This year’s election is for all the marbles. President Barack Obama, his administrative cronies, and his allied radicals on the Hill are hell-bent on continuing their “fundamental transformation” of America from a republic of law into a neo-feudal plantation. Most activists right of center understand the gravity of the situation and recognize a proverbial time for choosing.
However, there is another battle erupting within the Republican Party which is just as consequential. A civil war is taking place between established activists and new entrants rallied around Ron Paul. This battle for the soul of the party has the potential to leave both sides — and thus the party itself — in tattered ruins, accomplishing more than any leftist subversive could ever hope to.
A March caucus in Missouri turned into a scene of civil unrest as the temporary chair acted to thwart the Ron Paul organization. Chris Good reported:
“It’s like the Hatfields and the McCoys around here,” St. Charles County’s former GOP chairman told ABC News, after police arrived on-scene with a helicopter and removed Paul backers.
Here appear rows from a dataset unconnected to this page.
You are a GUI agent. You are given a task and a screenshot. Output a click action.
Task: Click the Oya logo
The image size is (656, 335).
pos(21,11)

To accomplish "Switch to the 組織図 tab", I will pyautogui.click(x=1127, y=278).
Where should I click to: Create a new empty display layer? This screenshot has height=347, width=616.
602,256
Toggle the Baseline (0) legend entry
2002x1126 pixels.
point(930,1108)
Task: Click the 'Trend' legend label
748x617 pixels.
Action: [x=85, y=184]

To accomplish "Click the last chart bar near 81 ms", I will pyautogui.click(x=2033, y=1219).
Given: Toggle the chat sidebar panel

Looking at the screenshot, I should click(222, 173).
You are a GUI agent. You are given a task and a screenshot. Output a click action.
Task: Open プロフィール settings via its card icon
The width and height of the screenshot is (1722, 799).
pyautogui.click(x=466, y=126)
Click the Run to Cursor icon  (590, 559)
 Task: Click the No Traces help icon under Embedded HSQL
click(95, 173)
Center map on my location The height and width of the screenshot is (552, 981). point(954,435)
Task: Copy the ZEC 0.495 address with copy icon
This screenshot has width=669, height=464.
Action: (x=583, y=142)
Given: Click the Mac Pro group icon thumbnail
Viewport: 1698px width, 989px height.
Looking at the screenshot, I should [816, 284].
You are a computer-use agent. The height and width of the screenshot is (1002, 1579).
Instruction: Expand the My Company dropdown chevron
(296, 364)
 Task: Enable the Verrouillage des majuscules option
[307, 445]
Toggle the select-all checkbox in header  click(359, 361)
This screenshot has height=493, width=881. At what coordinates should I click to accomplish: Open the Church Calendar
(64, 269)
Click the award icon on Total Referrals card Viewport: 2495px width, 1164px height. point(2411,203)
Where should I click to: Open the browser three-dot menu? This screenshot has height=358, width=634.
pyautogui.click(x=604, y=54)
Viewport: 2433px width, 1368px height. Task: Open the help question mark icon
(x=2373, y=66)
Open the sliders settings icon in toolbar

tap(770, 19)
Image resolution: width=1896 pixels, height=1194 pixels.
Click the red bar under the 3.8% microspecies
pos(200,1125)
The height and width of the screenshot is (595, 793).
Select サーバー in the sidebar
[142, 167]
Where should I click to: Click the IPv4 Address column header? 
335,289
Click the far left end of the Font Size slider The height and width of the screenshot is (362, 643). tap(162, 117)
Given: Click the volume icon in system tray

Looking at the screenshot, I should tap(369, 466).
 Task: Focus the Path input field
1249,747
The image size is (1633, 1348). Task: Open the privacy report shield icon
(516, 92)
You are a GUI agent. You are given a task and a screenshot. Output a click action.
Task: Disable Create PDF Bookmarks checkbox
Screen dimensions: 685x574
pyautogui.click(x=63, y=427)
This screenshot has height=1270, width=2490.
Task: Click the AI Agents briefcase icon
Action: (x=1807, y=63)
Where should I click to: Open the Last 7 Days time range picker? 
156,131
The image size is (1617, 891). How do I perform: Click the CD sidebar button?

In Alaska, the state party has been under withering assault by the Ron Paul campaign, which has accused the former of administrative shenanigans intent upon disenfranchising those delegates supportive of Paul. The Alaska Dispatch reported in April:
[Evan Cutler, a Paul 2012 organizer for Alaska] echoed what the Paul for President campaign’s lawyer spelled out in an April 17 letter excoriating [longtime Alaska Republican Party chairman, Randy] Ruedrich for what amounts to party mismanagement that threatens to violate “rights of Alaskans to participate in the political process.” The letter, from David A. Warrington of the Virginia law firm LeClairRyan, takes Ruedrich to task for frustrating Paul supporters “at every turn” for not accepting checks, not promptly returning money orders, confusing credit card processing, and other alleged misdeeds.
The complaints swing both ways. ABC’s Jason M. Volack relayed:
… there are signs that Paul supporters are willing to make the nominating process messy.
They’re accused of muddying county conventions in Colorado and Iowa [in March].
In Iowa, a half dozen counties reported disruptions during conventions. The most egregious example occurred in Polk County, where Paul supporters illegally tried to become delegates.
“They were abrasive, offensive, and self-centered,” said Kevin McLaughlin, GOP chairman in Polk County.
In Colorado, Ron Paul supporters shouted down Denver County GOP Chairman Danny Stroud, demanding rule changes in favor of their candidate.
“A small, loud group attempted to hijack the assembly and trample on the rights of those who took time out of their busy lives to participate in the political process,” Stroud said in a statement to the Denver Post.